I don’t know about you, but I’m tired of getting my news from anonymous sources. I want to know who is giving reporters their information. Very simply, it adds credibility to what they are saying.
On one day last week, I read three articles in a Denver newspaper that used anonymous sources as the attribution. I’m not talking about local reporters or citizen journalists who do this. In these cases, I’m talking about professional reporters who work for McClatchy Newspapers and The Washington Post.
The attribution in one article really triggered my ire. In one instance, it said: “Three senior officials told McClatchy, along with others speaking anonymously as a matter of policy.” A senior official could be the chief of the cleaning crew, for all I know. And why is it policy for people to speak anonymously?
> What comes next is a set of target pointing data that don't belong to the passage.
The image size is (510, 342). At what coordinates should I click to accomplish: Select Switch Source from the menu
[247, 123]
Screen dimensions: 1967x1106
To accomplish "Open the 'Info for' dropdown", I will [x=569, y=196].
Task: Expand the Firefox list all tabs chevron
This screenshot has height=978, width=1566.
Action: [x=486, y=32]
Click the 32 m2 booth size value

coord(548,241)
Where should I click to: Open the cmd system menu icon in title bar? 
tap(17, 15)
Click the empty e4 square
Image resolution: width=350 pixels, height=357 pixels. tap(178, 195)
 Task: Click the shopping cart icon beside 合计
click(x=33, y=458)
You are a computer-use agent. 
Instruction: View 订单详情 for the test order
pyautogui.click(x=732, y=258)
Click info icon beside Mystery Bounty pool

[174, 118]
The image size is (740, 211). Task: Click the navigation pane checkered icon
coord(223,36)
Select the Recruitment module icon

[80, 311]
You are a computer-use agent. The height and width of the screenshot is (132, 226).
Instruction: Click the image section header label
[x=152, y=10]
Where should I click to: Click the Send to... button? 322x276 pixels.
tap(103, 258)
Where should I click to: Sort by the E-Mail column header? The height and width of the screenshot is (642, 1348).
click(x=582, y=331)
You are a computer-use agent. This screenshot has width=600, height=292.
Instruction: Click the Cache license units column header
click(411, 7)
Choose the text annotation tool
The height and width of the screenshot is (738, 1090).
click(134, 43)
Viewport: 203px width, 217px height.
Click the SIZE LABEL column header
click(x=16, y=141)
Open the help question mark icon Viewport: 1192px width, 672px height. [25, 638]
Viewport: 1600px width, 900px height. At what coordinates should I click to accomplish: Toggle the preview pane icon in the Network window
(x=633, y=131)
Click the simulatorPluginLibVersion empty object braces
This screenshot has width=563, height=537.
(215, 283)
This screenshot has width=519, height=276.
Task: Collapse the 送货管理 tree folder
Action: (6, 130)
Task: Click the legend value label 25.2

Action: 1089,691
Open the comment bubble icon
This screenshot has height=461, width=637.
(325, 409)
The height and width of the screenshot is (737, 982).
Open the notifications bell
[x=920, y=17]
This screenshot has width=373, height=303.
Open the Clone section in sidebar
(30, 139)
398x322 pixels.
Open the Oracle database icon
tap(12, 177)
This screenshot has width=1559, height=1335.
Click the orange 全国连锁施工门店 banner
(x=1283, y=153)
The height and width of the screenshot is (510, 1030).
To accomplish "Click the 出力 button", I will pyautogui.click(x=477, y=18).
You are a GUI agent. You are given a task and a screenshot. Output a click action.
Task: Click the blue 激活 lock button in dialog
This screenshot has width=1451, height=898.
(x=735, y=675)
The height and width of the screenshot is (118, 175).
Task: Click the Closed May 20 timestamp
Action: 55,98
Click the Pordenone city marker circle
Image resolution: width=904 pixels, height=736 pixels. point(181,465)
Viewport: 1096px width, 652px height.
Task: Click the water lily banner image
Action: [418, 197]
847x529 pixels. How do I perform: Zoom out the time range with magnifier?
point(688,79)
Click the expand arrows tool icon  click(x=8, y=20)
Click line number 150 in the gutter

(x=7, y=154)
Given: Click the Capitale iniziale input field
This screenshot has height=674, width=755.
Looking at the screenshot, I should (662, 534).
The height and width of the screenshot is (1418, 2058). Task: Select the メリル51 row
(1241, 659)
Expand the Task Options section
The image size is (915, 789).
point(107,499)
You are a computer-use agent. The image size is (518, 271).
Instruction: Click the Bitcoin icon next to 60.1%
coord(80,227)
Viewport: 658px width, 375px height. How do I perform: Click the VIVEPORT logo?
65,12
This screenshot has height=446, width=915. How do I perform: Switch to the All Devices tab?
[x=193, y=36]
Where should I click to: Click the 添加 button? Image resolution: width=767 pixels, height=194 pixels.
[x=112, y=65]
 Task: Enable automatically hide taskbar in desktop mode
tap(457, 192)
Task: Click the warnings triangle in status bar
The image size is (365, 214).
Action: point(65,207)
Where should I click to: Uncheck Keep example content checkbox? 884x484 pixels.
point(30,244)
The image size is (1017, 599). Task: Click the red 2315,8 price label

A second attribution in that same article read: “A White House official who spoke with reporters in a conference call.” That official was never identified by name. Come on! You’re on a conference call with reporters. Let the reporters use your name. And you reporters, why are you letting these people off the hook?
Another article had attribution that was even more vague. In just one article, I read information from “sources familiar with the conversations,” “those close to him” and “even his most ardent opponents.” This article even included a line: “there is broad agreement,” but never did it give anyone’s name.
Enough! This use of anonymous sources is becoming a crutch and a lazy way out.
When I train citizen journalists, I tell them to find sources who will let them use their names. If they interview individuals who request anonymity, I tell them to look for another source who has the same information and will allow his or her name to be used.
With proper attribution, the public will be more informed because they will know exactly where the information came from. Information is always more credible with identified sources. And usually, there is almost always someone else who knows the same information and will agree to be quoted by name.